On Sunday morning we headed back via Bedford, a pretty much nothing little town that no one would visit but for the fact that it's the home of the National D-Day Memorial. I'm not really interested in war stuff but it was something I'd heard about, we were in the area, and I wouldn't otherwise make a special trip to see it. We took the tour, and I'm glad we did, and it was pretty interesting. It looks a bit like it was designed by committee, and I expect it was. The sculptural elements were quite good, but some parts of the overall design worked better than others.








The Bedford County courthouse
There's was also a brewery in Bedford that we wanted to hit, Beale's. It was quite good and I was regretting our big breakfast because the food there (house-smoked meats) smelled wonderful.
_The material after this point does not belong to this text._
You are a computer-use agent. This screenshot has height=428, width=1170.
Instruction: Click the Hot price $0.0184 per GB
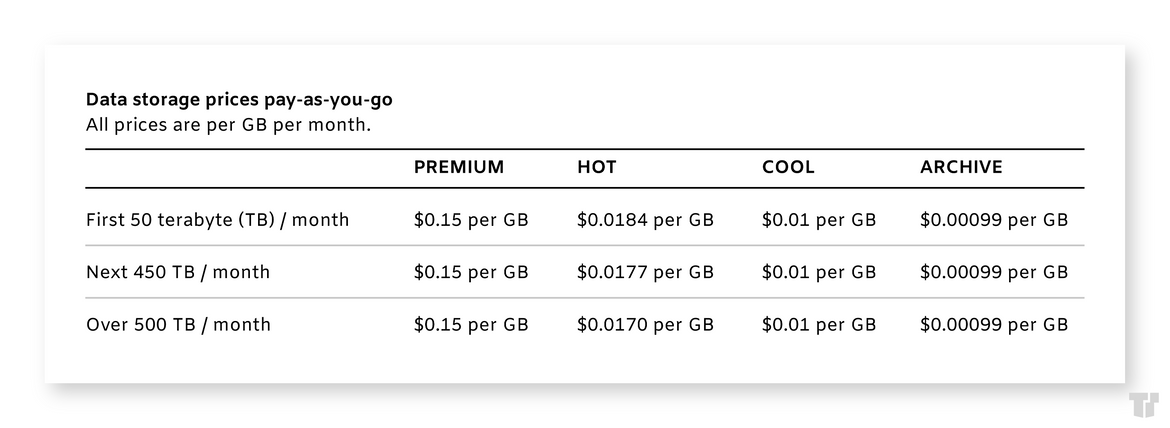point(645,220)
The brewery was located in part of an old textile mill. The footrest at the bar was a railroad rail that ran the length of the very long, copper-covered bar. I don't know what they will do when Trump brings back all those textile manufacturing jobs from overseas. While the rest of Bedford seemed mired in WWII, Beale's was geared to a much younger generation and seemed to be promoting biking, hiking, and running trails in the area, which isn't far from the Peaks of Otter in the Blue Ridge Mountains.




A rather narrow and primitive gravel road leads
to Poplar Forest, and unlike Monticello, you can
drive up and park very close to it.
At the other end of Bedford County is the town of Forest, and just outside that is Thomas Jefferson's other home, Poplar Forest. We had visited Poplar Forest many years ago, probably 15-20 years ago. It was still undergoing restoration now, but it's much further along. Again, we took the tour and it was interesting and informative, given by a second year UVA student who must be from that area.
The south side features a sunken garden, or yard really, there
is no garden at this point. I don't know if there ever was.
Jefferson never finished work on the house.




The house is octagonal in shape and the chosen dinnerware is too. 

The kitchen
The house had burned so only some of the
brickwork is original, and this door, which was
saved because the then-current residents used
it to carry out their belongings during the fire.

This is the north portico, the "front" door. They are in the process
of restoring the circular drive out front. Something to see next time.



We hit one more brewery on the way home, Loose Shoe, in Amherst. The owner/brewer is also a farrier. The logo, decor, and all the beer names are horse-related. I had a pint of Tally-Ho, an E.S.B.